The term "balance bill" was reserved for situations where the non-contracted physician attempts to receive the total actual charge for a patient service when the physician has not received full payment from the payer. The responsible party is ultimately the patient when the physician bills for the difference between billed charges and payment made directly to the physician by the payer. Because not all states allow a non-contracted physician to bill the patient for insufficient payment, you should check the government regulations regarding balance billing that apply in the region or state where the services were provided.

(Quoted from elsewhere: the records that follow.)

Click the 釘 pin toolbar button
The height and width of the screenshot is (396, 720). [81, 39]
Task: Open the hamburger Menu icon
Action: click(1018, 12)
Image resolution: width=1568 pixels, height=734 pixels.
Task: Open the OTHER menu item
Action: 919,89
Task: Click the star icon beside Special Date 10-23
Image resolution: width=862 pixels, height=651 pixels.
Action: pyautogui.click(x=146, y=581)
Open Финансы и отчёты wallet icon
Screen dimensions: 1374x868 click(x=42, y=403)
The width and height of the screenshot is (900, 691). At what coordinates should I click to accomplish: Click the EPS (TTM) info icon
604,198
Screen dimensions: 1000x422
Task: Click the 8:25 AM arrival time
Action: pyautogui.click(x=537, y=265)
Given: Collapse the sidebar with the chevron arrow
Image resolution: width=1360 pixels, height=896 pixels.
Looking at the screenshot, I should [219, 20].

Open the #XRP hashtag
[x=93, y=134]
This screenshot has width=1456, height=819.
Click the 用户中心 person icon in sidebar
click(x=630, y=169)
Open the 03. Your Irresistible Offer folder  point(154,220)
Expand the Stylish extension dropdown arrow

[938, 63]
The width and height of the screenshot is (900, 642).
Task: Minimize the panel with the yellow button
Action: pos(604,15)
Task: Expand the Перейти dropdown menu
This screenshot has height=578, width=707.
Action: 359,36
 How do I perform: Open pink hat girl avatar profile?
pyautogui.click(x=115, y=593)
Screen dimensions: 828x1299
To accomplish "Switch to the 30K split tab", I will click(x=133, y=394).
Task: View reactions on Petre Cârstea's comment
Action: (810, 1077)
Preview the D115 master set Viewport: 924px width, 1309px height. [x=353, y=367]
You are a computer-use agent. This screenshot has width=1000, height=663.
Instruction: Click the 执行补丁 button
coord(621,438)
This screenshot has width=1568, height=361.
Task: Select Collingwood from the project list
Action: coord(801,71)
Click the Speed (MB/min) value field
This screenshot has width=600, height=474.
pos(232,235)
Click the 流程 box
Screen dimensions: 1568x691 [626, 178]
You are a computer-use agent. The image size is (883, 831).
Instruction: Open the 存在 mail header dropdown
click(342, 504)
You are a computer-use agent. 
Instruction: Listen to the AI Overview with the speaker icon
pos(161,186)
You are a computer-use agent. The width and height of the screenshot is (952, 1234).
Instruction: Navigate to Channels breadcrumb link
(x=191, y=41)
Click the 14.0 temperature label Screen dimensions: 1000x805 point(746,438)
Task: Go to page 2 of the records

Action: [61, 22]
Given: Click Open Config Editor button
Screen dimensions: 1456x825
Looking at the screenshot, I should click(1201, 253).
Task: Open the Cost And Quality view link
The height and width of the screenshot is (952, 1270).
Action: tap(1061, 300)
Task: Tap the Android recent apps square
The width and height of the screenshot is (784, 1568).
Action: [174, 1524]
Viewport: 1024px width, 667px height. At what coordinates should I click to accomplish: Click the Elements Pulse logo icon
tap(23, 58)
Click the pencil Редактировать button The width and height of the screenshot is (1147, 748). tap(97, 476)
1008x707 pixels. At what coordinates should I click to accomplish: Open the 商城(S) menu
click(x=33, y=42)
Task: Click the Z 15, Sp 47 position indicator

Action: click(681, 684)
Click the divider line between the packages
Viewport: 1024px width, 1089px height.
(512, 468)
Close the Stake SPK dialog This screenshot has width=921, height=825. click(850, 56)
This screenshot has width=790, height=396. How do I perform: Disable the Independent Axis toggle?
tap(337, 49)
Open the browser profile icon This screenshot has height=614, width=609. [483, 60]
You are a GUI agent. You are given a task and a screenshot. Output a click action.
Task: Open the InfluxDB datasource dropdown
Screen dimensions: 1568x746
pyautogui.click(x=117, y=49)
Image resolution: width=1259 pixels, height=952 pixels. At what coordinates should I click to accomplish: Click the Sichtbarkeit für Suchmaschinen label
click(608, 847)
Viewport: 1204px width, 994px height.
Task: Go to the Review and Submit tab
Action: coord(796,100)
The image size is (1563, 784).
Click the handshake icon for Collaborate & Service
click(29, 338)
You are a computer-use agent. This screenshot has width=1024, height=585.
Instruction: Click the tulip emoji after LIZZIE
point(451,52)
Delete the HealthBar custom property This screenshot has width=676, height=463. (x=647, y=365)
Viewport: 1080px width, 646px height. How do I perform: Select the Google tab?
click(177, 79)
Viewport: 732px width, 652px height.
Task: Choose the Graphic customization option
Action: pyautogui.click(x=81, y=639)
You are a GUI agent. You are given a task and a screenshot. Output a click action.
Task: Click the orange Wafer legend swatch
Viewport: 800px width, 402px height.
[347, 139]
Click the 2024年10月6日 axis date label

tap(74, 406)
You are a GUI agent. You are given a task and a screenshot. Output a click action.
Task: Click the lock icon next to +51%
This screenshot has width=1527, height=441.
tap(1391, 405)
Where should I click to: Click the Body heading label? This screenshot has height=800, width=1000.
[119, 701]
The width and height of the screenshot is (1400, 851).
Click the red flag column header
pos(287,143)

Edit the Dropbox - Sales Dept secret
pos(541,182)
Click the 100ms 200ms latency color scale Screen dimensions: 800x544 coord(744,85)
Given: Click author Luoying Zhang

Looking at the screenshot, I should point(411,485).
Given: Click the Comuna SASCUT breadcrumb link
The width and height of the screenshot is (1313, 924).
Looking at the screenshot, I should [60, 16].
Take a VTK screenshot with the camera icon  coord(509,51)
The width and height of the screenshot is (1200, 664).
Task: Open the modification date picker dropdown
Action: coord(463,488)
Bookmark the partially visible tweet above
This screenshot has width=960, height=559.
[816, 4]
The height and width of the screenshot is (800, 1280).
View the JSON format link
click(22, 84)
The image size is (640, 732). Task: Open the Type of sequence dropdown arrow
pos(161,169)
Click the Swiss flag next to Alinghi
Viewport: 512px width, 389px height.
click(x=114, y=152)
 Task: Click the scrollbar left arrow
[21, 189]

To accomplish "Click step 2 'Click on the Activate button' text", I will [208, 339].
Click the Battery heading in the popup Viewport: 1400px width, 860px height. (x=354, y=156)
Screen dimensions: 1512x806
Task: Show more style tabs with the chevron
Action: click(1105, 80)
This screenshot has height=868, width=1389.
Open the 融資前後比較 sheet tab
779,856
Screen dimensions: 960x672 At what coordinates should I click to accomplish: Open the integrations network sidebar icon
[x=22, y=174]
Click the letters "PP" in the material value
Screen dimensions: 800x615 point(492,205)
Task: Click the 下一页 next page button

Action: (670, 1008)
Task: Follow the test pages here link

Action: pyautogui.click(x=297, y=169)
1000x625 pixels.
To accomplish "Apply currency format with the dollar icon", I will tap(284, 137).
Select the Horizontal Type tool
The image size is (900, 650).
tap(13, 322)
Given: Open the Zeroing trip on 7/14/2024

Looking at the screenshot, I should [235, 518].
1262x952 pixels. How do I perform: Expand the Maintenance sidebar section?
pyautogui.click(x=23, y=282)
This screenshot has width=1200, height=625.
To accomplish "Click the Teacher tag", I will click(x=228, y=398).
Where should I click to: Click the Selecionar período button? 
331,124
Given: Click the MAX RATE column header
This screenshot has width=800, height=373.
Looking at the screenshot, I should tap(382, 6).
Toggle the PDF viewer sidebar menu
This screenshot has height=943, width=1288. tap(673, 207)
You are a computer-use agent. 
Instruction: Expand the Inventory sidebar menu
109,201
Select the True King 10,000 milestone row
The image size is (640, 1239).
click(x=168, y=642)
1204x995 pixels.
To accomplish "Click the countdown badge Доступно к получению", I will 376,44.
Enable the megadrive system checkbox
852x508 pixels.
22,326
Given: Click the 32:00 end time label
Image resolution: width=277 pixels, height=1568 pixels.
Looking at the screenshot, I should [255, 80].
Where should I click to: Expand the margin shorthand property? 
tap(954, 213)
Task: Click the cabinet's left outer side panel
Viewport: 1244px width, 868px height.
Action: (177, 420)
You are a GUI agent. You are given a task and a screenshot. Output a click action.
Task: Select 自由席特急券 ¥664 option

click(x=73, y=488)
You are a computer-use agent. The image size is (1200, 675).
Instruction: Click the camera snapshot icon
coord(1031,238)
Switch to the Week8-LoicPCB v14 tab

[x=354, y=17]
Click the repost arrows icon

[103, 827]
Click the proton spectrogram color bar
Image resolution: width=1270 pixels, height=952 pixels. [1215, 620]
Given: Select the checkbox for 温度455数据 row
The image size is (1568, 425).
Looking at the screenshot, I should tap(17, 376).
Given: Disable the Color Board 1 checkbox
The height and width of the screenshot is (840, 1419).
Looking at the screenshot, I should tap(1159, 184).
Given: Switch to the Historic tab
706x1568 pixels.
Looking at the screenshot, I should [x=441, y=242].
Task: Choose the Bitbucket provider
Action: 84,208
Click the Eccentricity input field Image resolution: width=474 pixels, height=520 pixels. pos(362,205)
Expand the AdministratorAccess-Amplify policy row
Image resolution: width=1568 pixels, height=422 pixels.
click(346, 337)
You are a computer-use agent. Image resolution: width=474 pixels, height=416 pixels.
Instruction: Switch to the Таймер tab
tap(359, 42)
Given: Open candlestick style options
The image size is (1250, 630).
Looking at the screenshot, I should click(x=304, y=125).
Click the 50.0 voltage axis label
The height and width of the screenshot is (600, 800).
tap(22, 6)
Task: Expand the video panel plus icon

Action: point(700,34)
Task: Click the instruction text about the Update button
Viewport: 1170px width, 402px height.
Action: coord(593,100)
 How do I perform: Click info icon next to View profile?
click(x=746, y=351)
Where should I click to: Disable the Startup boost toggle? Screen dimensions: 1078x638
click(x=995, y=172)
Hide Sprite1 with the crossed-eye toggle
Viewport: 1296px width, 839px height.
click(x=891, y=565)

If balance billing is allowed in your state, it may be helpful to simultaneously dispute the underpaid claim (on behalf of the patient) and bill the patient for the unpaid portion of the claim. This puts the patient on notice that a dispute has been filed on their behalf with the payer; however, the patient is ultimately responsible for payment.  It may also be helpful to outline for the patient how they may assist in the resolution of the dispute by directly contacting their healthcare plan.

Separately, you are always able to bill a patient for any traditional patient-responsible payments like copays and deductibles.

Updated March 2022

Disclaimer

The American College of Emergency Physicians (ACEP) has developed the Reimbursement & Coding FAQs and Pearls for informational purposes only.   The FAQs and Pearls have been developed by sources knowledgeable in their fields, reviewed by a committee, and are intended to describe current coding practice. However, ACEP cannot guarantee that the information contained in the FAQs and Pearls is in every respect accurate, complete, or up to date.

The FAQs and Pearls are provided "as is" without warranty of any kind, either express or implied, including but not limited to the implied warranties of merchantability and fitness for a particular purpose. Payment policies can vary from payer to payer. ACEP, its committee members, authors, or editors assume no responsibility for, and expressly disclaim liability for, damages of any kind arising out of or relating to any use, non-use, interpretation of, or reliance on information contained or not contained in the FAQs and Pearls. In no event shall ACEP be liable for direct, indirect, special, incidental, or consequential damages arising from the use of such information or material. Specific coding or payment-related issues should be directed to the payer.